▸ **Qué hacer**
Di si cada una de estas afirmaciones está de acuerdo con el texto sobre Sicko y la cobertura sanitaria, contestando sí o no y copiando sin cambios las palabras del texto que lo deciden.
1. Todos los países ricos, incluidos los EE.UU., tienen alguna forma de cobertura sanitaria universal.
2. El sistema británico gasta por persona menos de la mitad que el estadounidense.
3. Medicare está siendo socavado por la privatización.

▸ **Texto mostrado**
Sicko es un sonoro rebato a la acción. Pero no hay que olvidarse de los defensores del statu quo. La historia prueba que son excelentes en punto a bloquear una reforma buscando vías de amedrentarnos.
Esas tácticas de amedrentamiento han recurrido a menudo a afirmaciones traídas por los pelos sobre pretendidos peligros de los seguros públicos. En Sicko se muestra parte de una grabación que hizo Ronal Reagan para la American Medical Association, alertando de que una propuesta de programa de cobertura sanitaria para los ancianos -el programa conocido como Medicare- llevaría al totalitarismo.
Precisamente ahora, dicho sea de paso, Medicare -que hizo un enorme bien sin propiciar una dictadura- está siendo socavado por la privatización.
Son, sin embargo, sobre todo los intereses del gran dinero, que tienen pie en el presente sistema, quienes quieren haceros creer que la cobertura sanitaria universal podría llevar a una quiebra fiscal y a una atención médica piojosa.
Ello es que todos los países ricos, salvo los EE.UU., tienen ya alguna forma de cobertura sanitaria universal. Cierto que esos países pagan impuestos extras, pero no sin ahorrar en desembolsos por seguros privados y en costes médicos sufragados del propio bolsillo. El coste general de la atención sanitaria en países con cobertura universal es mucho más bajo que aquí.
Por lo demás, cualquier indicador disponible dice que, en lo tocante a calidad, acceso al cuidado necesario y resultados sanitarios, el sistema estadounidense de salud es peor, no mejor, que el de otros países avanzados. Incluso el británico, que gasta sólo un 40% de lo que nosotros gastamos por persona.

▸ **Entradas extraídas**
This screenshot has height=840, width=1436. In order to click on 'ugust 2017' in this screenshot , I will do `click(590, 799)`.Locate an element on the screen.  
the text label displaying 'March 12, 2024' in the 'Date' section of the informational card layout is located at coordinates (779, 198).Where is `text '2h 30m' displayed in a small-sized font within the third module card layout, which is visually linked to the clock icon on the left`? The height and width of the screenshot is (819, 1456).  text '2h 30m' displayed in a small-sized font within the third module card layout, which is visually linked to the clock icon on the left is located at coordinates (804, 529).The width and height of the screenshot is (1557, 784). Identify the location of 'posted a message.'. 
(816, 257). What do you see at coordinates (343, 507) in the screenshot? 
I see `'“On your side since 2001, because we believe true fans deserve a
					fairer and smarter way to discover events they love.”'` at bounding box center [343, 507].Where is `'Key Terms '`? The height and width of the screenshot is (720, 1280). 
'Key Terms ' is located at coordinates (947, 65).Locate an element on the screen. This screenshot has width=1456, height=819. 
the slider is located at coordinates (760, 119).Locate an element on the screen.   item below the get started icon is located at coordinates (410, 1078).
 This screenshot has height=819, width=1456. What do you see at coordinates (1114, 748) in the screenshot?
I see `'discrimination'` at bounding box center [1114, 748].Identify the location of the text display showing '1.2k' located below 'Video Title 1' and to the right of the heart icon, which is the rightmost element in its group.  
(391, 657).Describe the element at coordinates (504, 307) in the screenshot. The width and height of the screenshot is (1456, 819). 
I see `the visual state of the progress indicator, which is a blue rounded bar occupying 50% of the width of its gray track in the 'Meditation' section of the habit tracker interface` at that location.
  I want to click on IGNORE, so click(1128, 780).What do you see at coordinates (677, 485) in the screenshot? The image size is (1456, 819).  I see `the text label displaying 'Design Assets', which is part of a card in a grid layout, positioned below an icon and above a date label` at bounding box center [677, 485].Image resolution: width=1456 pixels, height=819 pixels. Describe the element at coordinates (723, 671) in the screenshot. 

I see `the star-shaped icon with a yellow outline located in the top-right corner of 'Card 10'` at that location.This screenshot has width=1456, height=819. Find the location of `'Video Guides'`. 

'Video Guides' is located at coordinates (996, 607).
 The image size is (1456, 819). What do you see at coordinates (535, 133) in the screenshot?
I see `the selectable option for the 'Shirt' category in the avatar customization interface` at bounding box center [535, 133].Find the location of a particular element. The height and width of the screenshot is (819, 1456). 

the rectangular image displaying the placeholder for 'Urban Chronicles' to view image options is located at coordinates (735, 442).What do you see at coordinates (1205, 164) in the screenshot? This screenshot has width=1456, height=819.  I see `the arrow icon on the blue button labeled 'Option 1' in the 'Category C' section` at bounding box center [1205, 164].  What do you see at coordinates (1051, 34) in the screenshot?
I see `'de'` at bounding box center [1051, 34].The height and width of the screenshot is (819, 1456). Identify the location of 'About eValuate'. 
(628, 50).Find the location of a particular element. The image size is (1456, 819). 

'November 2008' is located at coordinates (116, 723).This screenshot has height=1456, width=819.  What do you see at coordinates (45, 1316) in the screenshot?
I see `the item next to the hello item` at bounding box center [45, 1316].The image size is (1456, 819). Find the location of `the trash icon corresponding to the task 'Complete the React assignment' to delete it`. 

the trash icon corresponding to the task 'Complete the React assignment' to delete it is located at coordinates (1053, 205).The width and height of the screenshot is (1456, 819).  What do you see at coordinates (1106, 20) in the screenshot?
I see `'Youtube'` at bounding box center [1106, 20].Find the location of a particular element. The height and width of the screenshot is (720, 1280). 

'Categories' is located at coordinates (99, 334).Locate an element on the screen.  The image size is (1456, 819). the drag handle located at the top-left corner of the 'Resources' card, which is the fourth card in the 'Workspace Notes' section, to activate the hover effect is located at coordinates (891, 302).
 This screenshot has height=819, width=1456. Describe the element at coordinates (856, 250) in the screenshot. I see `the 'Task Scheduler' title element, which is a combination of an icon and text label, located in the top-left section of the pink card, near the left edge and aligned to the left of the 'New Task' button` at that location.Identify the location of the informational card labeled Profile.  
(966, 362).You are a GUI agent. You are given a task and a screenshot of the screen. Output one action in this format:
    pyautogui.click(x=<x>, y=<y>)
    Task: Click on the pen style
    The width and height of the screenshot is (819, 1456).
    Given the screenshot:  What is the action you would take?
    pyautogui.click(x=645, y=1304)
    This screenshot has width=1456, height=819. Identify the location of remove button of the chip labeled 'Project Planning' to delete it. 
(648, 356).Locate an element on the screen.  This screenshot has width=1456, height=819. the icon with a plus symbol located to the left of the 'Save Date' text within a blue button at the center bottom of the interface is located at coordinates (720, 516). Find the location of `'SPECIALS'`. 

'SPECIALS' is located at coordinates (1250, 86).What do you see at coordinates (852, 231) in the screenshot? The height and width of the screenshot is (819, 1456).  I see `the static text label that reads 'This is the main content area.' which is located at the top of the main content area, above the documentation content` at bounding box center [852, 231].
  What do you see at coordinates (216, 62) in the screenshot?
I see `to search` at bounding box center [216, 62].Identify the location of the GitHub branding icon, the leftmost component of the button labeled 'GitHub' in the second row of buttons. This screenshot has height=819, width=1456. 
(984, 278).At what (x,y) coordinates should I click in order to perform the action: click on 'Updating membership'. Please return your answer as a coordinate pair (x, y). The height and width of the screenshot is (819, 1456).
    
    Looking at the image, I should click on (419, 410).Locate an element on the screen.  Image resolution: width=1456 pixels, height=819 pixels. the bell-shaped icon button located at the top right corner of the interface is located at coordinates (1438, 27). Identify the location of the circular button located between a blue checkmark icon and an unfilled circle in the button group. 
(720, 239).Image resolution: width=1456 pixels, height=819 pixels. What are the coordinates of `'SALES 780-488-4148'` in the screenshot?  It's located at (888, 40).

▸ **Respuesta**
1. No: "todos los países ricos, salvo los EE.UU., tienen ya alguna forma de cobertura sanitaria universal"
2. Sí: "gasta sólo un 40% de lo que nosotros gastamos por persona"
3. Sí: "está siendo socavado por la privatización"